Data excerpts Start Marker

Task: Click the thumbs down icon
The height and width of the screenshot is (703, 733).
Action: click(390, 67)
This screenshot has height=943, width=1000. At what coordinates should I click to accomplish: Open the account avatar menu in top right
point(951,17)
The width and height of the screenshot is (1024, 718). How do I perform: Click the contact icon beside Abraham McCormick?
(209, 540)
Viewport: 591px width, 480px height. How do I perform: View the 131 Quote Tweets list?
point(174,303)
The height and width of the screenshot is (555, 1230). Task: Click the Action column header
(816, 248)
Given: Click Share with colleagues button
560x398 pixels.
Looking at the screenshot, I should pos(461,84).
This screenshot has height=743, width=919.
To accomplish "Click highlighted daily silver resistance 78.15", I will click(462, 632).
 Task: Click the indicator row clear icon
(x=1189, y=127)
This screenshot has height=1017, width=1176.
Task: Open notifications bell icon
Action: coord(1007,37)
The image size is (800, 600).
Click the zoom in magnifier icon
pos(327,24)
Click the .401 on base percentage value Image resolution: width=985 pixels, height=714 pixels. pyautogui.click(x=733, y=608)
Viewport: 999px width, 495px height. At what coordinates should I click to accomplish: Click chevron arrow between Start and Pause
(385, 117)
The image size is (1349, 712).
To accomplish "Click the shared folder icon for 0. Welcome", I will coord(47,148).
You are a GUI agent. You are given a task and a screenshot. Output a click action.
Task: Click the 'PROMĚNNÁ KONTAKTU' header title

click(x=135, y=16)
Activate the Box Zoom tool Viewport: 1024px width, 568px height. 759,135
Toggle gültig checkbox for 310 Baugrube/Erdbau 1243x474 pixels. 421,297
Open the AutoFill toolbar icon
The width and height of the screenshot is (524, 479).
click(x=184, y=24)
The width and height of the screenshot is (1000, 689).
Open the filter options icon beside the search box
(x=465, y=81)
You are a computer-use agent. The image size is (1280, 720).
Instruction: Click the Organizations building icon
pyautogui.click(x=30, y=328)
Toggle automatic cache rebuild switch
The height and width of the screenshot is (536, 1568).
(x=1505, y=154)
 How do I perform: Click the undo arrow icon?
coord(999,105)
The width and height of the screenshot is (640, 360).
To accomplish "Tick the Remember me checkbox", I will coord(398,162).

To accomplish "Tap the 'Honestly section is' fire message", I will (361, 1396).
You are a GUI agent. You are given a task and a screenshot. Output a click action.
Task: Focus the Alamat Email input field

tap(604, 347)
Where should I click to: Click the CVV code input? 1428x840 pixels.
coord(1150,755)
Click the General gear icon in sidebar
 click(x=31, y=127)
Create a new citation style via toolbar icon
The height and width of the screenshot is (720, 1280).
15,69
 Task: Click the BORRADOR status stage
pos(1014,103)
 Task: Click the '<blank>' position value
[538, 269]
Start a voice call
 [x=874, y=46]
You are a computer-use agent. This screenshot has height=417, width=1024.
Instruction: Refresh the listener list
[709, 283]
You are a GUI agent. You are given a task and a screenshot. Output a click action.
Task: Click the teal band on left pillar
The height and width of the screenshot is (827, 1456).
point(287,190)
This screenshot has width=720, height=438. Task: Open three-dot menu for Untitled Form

Data excerpts End Marker

■ Exercise prompt
Line by line, transcribe the material exactly.

■ Completed exercise
Task: Click the thumbs down icon
The height and width of the screenshot is (703, 733).
Action: click(390, 67)
This screenshot has height=943, width=1000. At what coordinates should I click to accomplish: Open the account avatar menu in top right
point(951,17)
The width and height of the screenshot is (1024, 718). How do I perform: Click the contact icon beside Abraham McCormick?
(209, 540)
Viewport: 591px width, 480px height. How do I perform: View the 131 Quote Tweets list?
point(174,303)
The height and width of the screenshot is (555, 1230). Task: Click the Action column header
(816, 248)
Given: Click Share with colleagues button
560x398 pixels.
Looking at the screenshot, I should pos(461,84).
This screenshot has height=743, width=919.
To accomplish "Click highlighted daily silver resistance 78.15", I will click(462, 632).
 Task: Click the indicator row clear icon
(x=1189, y=127)
This screenshot has height=1017, width=1176.
Task: Open notifications bell icon
Action: coord(1007,37)
The image size is (800, 600).
Click the zoom in magnifier icon
pos(327,24)
Click the .401 on base percentage value Image resolution: width=985 pixels, height=714 pixels. pyautogui.click(x=733, y=608)
Viewport: 999px width, 495px height. At what coordinates should I click to accomplish: Click chevron arrow between Start and Pause
(385, 117)
The image size is (1349, 712).
To accomplish "Click the shared folder icon for 0. Welcome", I will coord(47,148).
You are a GUI agent. You are given a task and a screenshot. Output a click action.
Task: Click the 'PROMĚNNÁ KONTAKTU' header title

click(x=135, y=16)
Activate the Box Zoom tool Viewport: 1024px width, 568px height. 759,135
Toggle gültig checkbox for 310 Baugrube/Erdbau 1243x474 pixels. 421,297
Open the AutoFill toolbar icon
The width and height of the screenshot is (524, 479).
click(x=184, y=24)
The width and height of the screenshot is (1000, 689).
Open the filter options icon beside the search box
(x=465, y=81)
You are a computer-use agent. The image size is (1280, 720).
Instruction: Click the Organizations building icon
pyautogui.click(x=30, y=328)
Toggle automatic cache rebuild switch
The height and width of the screenshot is (536, 1568).
(x=1505, y=154)
 How do I perform: Click the undo arrow icon?
coord(999,105)
The width and height of the screenshot is (640, 360).
To accomplish "Tick the Remember me checkbox", I will coord(398,162).

To accomplish "Tap the 'Honestly section is' fire message", I will (361, 1396).
You are a GUI agent. You are given a task and a screenshot. Output a click action.
Task: Focus the Alamat Email input field

tap(604, 347)
Where should I click to: Click the CVV code input? 1428x840 pixels.
coord(1150,755)
Click the General gear icon in sidebar
 click(x=31, y=127)
Create a new citation style via toolbar icon
The height and width of the screenshot is (720, 1280).
15,69
 Task: Click the BORRADOR status stage
pos(1014,103)
 Task: Click the '<blank>' position value
[538, 269]
Start a voice call
 [x=874, y=46]
You are a computer-use agent. This screenshot has height=417, width=1024.
Instruction: Refresh the listener list
[709, 283]
You are a GUI agent. You are given a task and a screenshot. Output a click action.
Task: Click the teal band on left pillar
The height and width of the screenshot is (827, 1456).
point(287,190)
This screenshot has width=720, height=438. Task: Open three-dot menu for Untitled Form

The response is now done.